### Required action
The records should be restated exactly from their first line through the line with "collaborators will be" in it.

______________________________

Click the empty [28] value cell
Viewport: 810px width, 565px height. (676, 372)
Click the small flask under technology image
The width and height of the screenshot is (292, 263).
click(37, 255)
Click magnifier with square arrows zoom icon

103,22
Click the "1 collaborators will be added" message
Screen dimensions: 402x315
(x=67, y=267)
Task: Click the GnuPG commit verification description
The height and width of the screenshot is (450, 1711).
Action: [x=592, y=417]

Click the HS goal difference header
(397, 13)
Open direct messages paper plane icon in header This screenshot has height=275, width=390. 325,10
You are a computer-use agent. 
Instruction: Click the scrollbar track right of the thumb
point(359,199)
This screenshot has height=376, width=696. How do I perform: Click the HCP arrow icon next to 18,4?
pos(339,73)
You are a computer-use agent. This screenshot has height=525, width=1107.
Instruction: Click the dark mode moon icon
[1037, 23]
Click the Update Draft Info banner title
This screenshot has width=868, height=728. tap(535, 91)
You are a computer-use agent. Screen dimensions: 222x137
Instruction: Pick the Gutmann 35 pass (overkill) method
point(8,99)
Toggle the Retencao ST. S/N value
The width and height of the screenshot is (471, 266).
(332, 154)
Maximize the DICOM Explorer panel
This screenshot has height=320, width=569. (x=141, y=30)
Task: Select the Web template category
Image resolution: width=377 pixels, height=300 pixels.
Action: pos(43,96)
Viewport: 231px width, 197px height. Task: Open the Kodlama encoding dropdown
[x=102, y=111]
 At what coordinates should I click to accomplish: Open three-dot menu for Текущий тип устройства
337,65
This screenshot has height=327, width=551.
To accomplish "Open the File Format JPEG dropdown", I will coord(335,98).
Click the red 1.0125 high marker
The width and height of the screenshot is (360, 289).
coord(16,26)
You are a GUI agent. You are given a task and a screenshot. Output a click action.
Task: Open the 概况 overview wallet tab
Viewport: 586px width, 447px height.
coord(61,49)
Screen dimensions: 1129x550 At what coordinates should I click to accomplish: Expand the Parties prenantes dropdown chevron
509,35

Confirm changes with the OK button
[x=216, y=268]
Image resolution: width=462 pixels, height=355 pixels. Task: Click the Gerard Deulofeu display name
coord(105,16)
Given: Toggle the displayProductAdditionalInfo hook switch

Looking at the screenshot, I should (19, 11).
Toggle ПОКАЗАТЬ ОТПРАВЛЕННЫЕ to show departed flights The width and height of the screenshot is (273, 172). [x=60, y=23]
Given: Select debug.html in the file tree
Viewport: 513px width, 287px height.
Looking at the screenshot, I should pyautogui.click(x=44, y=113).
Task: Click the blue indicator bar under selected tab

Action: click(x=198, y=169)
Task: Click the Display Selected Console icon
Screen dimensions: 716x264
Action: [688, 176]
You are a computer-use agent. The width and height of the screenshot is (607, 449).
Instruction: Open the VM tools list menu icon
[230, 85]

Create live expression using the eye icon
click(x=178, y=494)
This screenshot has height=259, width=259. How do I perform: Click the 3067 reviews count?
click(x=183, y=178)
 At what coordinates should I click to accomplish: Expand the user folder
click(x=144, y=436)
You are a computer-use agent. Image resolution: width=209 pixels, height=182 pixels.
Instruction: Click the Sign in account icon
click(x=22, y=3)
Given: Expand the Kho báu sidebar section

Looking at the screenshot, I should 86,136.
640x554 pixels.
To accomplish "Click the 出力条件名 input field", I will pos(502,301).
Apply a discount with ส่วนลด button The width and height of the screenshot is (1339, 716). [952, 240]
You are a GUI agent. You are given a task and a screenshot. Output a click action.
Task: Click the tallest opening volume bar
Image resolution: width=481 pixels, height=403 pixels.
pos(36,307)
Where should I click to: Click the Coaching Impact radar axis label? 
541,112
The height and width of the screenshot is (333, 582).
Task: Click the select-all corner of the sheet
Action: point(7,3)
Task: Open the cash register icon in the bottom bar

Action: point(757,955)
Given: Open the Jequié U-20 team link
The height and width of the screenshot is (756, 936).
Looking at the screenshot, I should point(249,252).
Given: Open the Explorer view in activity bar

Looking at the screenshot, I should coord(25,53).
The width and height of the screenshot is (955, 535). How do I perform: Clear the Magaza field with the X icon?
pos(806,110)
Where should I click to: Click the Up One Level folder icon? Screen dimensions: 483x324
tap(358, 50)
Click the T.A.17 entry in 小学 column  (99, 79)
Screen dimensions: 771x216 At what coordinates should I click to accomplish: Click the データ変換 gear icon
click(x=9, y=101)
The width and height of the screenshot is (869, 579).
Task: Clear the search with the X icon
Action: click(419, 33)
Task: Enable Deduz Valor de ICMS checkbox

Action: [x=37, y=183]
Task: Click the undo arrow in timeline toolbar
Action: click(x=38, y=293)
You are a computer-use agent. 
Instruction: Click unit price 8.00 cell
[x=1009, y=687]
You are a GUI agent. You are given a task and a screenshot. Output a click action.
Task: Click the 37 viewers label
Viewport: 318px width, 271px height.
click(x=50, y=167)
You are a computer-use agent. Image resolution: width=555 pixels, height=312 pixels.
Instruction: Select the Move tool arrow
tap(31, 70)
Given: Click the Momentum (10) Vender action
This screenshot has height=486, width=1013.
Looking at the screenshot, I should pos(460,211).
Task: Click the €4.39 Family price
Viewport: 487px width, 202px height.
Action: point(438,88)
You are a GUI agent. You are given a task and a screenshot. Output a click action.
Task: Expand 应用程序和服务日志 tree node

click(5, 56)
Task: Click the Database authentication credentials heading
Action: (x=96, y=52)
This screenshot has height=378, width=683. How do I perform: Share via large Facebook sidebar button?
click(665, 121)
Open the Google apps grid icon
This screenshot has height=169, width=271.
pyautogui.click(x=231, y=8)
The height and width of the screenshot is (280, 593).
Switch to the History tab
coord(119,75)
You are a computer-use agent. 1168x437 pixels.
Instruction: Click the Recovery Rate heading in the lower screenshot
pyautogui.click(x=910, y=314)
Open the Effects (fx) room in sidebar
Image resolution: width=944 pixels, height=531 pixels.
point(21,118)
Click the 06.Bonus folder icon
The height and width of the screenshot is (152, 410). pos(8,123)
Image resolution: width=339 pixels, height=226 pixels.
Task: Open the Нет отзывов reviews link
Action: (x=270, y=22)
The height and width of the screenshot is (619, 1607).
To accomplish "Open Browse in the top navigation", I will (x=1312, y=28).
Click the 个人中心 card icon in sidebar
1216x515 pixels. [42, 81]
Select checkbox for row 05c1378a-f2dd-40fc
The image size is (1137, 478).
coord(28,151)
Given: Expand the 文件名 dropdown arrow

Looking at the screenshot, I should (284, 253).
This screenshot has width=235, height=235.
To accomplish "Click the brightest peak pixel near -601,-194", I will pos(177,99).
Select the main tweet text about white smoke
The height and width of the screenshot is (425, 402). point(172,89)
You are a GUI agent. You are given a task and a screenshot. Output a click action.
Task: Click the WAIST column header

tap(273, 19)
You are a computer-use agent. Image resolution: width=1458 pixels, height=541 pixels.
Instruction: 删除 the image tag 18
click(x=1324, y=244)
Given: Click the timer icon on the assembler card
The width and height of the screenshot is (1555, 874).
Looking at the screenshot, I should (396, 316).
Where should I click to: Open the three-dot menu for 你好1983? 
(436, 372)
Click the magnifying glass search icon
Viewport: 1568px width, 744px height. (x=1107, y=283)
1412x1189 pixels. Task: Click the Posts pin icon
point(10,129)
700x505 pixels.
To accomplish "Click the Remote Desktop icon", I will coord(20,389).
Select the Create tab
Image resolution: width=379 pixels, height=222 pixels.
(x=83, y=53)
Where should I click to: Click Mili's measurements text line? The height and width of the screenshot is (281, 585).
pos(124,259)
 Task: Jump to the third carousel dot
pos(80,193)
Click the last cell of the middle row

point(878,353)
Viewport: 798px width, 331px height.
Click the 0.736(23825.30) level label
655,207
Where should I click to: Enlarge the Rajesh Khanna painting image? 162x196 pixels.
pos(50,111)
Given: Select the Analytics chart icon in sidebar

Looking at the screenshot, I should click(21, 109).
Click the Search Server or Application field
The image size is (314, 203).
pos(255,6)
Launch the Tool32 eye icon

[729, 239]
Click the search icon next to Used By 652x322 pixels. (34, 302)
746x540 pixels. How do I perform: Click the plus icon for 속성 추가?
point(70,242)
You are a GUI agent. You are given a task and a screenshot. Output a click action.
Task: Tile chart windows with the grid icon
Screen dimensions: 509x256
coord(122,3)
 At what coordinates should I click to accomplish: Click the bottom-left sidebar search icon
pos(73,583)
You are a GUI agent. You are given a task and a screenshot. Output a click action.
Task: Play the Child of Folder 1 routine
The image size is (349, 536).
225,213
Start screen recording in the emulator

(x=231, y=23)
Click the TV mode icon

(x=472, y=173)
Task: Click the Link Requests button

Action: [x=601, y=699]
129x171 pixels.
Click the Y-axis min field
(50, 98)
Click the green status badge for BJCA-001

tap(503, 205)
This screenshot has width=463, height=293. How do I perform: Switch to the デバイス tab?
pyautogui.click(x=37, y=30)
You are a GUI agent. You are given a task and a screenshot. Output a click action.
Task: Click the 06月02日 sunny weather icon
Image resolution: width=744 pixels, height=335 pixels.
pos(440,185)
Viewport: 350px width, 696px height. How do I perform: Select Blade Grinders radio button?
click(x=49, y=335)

______________________________

### Your response
Click the empty [28] value cell
Viewport: 810px width, 565px height. (676, 372)
Click the small flask under technology image
The width and height of the screenshot is (292, 263).
click(37, 255)
Click magnifier with square arrows zoom icon

103,22
Click the "1 collaborators will be added" message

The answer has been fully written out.